- **Instrucciones**:
A - Reescribe el artículo sobre la sobrepesca desde "El último pez en el" hasta "de sus protagonistas.", sustituyendo "barco" por "barca".
B - Redacta la continuación del artículo sobre la sobrepesca a partir de su último párrafo.

- **Fragmento del documento**:
· · ·

Magazine / septiembre 2012

El último pez en el mar

A las cinco de la mañana Luis Rodríguez prepara su barco para salir a pescar en el Cabo de Gata.

A las cinco de la mañana Luis Rodríguez prepara su barco para salir a pescar en el Cabo de Gata.

© Greenpeace/ Matías Costa

Los peces se acaban. El 80 % de los océanos están sobreexplotados, la flota pesquera mundial es tres veces mayor de lo necesario y el pescado de piscifactoría supone ya la mitad de lo que consumimos. A este ritmo de depredación, en el año 2050 puede que lo único que encontremos en el mar sean medusas y algas. El próximo año se aprobará una profunda reforma de la Política Pesquera Común y la pesca sostenible se impone como única alternativa a esta espiral de destrucción. Este es un recorrido por la pesca artesanal en España de la mano de sus protagonistas.

Imaginemos por un momento el siguiente escenario: la especie humana ha agotado casi la totalidad de los recursos en la Tierra. Mientras que en otras galaxias se libran batallas por la conquista y explotación del nuevo territorio, los  que han quedado en nuestro planeta luchan por sobrevivir. La tierra ya no es fértil, el aire es irrespirable, apenas queda agua potable y todos sueñan con encontrar el último pez en un mar sin vida.
Si lo anterior fuera el guion de una exitosa película de ciencia ficción, es probable que en algún momento se rodara una precuela a modo de explicación, un origen para un escenario tan sorprendente. Y en ese momento el guionista no tendría que usar su imaginación; le bastaría con transcribir la realidad actual para proyectarse en ese posible desenlace no tan lejano.

· · ·

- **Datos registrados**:

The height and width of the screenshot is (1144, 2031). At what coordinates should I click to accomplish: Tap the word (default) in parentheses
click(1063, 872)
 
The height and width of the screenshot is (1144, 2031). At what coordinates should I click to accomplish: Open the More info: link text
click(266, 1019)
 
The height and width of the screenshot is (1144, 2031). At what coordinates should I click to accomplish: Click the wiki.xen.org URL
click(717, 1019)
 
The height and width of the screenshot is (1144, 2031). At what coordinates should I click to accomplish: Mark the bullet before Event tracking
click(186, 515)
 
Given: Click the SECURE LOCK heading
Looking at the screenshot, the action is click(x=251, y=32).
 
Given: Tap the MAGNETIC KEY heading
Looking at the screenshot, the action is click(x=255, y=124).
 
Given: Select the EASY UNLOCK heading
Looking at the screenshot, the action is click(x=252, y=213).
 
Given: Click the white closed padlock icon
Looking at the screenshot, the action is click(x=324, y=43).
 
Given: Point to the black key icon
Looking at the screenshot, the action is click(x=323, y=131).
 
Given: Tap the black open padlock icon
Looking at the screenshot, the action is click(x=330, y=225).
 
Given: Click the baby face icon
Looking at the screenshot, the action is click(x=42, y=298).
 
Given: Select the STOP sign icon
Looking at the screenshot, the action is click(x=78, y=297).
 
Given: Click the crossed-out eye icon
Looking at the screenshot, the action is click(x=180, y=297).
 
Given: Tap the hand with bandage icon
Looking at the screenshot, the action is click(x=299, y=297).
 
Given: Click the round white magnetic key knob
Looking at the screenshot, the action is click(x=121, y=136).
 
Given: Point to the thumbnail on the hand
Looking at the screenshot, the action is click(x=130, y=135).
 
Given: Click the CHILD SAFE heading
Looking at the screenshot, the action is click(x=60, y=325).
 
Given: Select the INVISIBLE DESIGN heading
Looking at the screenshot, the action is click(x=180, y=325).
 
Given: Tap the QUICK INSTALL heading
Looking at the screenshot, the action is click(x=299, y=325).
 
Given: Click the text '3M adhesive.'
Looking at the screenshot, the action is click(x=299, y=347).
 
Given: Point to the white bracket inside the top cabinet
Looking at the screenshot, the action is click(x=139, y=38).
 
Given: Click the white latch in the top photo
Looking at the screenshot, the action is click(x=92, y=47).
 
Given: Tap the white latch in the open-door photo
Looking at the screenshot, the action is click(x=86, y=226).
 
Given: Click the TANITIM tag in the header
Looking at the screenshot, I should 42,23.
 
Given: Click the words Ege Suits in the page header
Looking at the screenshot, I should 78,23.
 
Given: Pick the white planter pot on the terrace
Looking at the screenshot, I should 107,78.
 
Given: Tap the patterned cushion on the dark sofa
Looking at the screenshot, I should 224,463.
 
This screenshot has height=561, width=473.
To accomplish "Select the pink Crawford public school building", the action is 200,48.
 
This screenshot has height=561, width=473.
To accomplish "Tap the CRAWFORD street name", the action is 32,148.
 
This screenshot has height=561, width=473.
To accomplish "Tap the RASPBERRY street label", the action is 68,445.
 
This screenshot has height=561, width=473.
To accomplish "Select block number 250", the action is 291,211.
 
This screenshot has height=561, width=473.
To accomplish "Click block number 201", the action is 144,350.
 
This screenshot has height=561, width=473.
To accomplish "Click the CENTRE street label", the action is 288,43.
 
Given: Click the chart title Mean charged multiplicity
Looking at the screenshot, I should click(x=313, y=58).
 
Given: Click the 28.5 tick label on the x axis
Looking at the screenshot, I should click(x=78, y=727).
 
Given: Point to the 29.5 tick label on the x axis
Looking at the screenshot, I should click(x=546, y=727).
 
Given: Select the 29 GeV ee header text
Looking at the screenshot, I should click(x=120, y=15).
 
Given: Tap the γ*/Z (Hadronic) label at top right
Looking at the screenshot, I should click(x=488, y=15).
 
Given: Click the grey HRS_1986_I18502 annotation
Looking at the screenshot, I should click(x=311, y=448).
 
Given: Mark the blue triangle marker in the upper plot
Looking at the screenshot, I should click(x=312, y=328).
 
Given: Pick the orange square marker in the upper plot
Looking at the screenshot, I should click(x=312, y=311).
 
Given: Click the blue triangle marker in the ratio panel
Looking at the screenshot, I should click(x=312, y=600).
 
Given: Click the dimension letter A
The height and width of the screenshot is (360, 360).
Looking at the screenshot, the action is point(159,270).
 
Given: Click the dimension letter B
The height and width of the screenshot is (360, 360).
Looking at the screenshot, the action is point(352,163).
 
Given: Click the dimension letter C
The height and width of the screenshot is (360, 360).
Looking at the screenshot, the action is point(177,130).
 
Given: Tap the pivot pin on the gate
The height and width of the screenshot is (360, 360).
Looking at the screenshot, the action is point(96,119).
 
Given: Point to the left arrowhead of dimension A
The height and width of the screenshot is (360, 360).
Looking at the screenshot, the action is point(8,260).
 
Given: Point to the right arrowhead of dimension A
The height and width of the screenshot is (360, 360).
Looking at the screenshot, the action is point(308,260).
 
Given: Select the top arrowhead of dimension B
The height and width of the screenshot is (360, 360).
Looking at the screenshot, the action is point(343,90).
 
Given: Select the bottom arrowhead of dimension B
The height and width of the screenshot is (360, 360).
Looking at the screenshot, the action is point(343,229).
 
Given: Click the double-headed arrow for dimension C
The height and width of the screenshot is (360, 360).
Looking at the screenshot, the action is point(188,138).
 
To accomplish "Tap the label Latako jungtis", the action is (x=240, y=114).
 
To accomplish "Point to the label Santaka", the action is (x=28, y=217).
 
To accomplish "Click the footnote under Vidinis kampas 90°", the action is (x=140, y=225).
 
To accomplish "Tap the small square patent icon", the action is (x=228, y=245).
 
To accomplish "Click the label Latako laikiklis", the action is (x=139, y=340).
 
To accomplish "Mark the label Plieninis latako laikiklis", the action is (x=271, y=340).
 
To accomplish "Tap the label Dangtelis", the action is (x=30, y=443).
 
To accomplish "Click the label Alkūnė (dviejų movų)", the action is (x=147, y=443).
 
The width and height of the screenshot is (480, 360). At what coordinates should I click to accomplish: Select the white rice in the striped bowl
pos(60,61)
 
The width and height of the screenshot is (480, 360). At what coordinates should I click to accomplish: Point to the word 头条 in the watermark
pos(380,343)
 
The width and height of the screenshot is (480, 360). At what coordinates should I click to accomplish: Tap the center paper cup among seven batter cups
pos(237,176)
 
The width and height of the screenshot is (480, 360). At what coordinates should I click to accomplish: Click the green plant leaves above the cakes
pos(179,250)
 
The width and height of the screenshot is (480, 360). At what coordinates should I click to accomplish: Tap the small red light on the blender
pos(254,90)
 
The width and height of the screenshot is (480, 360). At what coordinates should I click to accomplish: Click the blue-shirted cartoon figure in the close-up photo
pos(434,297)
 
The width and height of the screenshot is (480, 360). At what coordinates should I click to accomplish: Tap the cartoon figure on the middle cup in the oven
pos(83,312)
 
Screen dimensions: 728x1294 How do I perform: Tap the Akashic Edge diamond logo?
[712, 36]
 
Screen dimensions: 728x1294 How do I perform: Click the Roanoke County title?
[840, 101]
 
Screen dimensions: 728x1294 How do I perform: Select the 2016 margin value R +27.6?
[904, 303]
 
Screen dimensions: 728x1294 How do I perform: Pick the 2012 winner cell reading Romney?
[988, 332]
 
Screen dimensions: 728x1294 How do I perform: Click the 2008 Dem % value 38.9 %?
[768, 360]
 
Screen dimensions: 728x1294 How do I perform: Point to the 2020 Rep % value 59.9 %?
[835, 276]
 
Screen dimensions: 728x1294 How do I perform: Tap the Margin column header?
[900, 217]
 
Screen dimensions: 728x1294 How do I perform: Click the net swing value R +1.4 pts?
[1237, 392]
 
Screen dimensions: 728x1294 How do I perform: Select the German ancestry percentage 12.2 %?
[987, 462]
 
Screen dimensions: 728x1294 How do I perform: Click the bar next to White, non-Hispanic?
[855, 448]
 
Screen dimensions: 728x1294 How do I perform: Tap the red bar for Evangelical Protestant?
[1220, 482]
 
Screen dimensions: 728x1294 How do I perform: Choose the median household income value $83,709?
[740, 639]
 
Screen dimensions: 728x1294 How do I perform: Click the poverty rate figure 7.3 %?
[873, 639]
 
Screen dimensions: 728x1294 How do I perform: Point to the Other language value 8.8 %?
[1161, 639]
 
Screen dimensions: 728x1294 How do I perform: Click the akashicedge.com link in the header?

· · ·

- **Respuestas del ejercicio**:
A -
El último pez en el mar

A las cinco de la mañana Luis Rodríguez prepara su barca para salir a pescar en el Cabo de Gata.

A las cinco de la mañana Luis Rodríguez prepara su barca para salir a pescar en el Cabo de Gata.

© Greenpeace/ Matías Costa

Los peces se acaban. El 80 % de los océanos están sobreexplotados, la flota pesquera mundial es tres veces mayor de lo necesario y el pescado de piscifactoría supone ya la mitad de lo que consumimos. A este ritmo de depredación, en el año 2050 puede que lo único que encontremos en el mar sean medusas y algas. El próximo año se aprobará una profunda reforma de la Política Pesquera Común y la pesca sostenible se impone como única alternativa a esta espiral de destrucción. Este es un recorrido por la pesca artesanal en España de la mano de sus protagonistas.

B -
Hoy en día, tres cuartas partes de los océanos están agotados o sobreexplotados, las piscifactorías ya producen la mitad del consumo mundial y entre todos engullimos 125 millones de toneladas de pescado al año. Según algunos científicos, si seguimos a este ritmo, en el año 2050 ya no existirán las especies que hoy comemos.


Arañando el fondo del mar

Las pequeñas embarcaciones que faenan en el Cabo de Gata pasan la noche en la arena de la playa.

Son las cinco de la madrugada en el Parque Natural de Cabo de Gata, en Almería. Luis Rodríguez olfatea el oleaje que se adivina en la oscuridad, más allá de su barco varado en la playa. Tiene 56 años y nunca se ha alejado del mar. “Tienes que estar donde está tu barco”, asegura, “por lo que pueda pasar”.

Hoy hay viento de levante, así que podrán salir a faenar, “aquí los pescadores solo dormimos cuando hay poniente”. Pronto llegan su hijo Luis y su sobrino Paco y comienzan las maniobras para botar la embarcación. Se deslizan como sombras en la playa, con movimientos veloces y certeros, da escalofríos verlos meterse en el agua negra para sacar a flote la nave. El amanecer los sorprende camino del lugar donde tienen sus redes, “ya tendríamos que estar allí”, masculla Luis inquieto.

El problema es que allí por donde pasan los arrastreros, al igual que le ocurría a la hierba con el caballo de Atila, no vuelve a surgir la vida.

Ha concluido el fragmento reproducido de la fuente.